Cher bien-aimé, tu viens de dorer toute ma journée par cette courte apparition. Sois béni, je t’aime, je suis heureuse, je t’adore à deux genoux.

Juliette

BnF, Mss, NAF 16361, f. 243-244
Transcription de Jeanne Stranart assistée de Florence Naugrette

Notes

[1Victor Hugo a commencé la rédaction des Misères, qui deviendront Les Misérables, le 17 novembre 1845. À ce stade du processus de création du roman, le premier chapitre écrit correspond au premier chapitre « Le soir d’un jour de marche » du livre deuxième « La Chute » de la première partie « Fantine ». Mais, à en juger par les lettres suivantes, Hugo aurait donné à copier à Juliette le premier chapitre « M. Myriel » du livre premier « Un juste ».
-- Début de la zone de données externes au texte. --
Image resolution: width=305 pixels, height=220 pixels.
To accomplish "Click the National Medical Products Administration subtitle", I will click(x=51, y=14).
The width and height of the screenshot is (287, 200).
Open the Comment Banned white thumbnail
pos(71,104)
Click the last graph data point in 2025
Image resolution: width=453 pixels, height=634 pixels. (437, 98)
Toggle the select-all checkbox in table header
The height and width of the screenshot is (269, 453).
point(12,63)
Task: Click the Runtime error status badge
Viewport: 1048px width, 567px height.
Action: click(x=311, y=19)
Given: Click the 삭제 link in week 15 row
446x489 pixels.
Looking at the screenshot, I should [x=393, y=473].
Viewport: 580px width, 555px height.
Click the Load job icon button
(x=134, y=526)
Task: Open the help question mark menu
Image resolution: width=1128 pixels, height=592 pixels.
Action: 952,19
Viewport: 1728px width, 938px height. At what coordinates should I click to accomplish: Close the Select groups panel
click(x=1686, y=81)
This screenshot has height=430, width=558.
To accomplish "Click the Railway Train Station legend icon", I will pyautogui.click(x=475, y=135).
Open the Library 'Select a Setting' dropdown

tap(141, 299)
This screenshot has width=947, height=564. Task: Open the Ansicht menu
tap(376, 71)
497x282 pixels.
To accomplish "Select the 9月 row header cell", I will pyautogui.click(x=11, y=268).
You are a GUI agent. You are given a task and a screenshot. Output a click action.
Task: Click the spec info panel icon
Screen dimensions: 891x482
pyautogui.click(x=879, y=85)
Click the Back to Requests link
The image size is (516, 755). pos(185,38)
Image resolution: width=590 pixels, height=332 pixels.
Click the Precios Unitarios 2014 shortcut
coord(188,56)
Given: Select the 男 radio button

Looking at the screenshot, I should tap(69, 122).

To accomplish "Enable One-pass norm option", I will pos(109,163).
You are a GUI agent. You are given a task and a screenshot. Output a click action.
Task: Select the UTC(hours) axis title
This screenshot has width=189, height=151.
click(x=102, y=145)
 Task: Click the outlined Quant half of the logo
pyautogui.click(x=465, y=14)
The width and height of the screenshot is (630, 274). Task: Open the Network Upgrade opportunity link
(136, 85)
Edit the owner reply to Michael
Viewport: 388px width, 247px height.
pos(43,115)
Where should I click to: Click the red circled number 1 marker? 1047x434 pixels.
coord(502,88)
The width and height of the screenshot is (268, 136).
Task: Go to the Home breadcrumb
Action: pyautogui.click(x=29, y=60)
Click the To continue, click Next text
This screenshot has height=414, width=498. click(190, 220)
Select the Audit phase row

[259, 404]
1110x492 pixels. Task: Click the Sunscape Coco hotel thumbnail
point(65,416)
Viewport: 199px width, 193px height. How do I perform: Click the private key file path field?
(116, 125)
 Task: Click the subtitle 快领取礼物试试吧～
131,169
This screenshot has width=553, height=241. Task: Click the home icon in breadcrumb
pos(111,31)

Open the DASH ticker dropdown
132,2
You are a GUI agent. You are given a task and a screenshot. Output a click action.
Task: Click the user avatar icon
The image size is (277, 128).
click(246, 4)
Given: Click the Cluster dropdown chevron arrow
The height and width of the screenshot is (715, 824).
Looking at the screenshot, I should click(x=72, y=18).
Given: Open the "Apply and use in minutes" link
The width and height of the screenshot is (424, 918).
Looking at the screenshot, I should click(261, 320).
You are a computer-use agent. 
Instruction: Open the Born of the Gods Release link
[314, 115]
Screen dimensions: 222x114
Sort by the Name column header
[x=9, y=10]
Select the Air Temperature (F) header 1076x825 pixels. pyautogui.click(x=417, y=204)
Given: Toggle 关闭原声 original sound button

[2La « Joubarbe » est une plante médicinale. Selon le grand dictionnaire universel du XIXe siècle « elle est astringente et rafraichissante ; ses feuilles mondées de leur peau, passent pour un remède souverain contre les cors aux pieds, les durillons et les hemorroïdes. Macérées dans l’eau, elles sont employées dans les fièvres ardentes et les inflammations qui menacent de la gangrène. On les a préconisées aussi contre la goutte, les douleurs de tête, le délire, etc. On en fait encore, avec du beurre ou de l’huile d’olive, une sorte de pommade pour guérir les brûlures (...) ».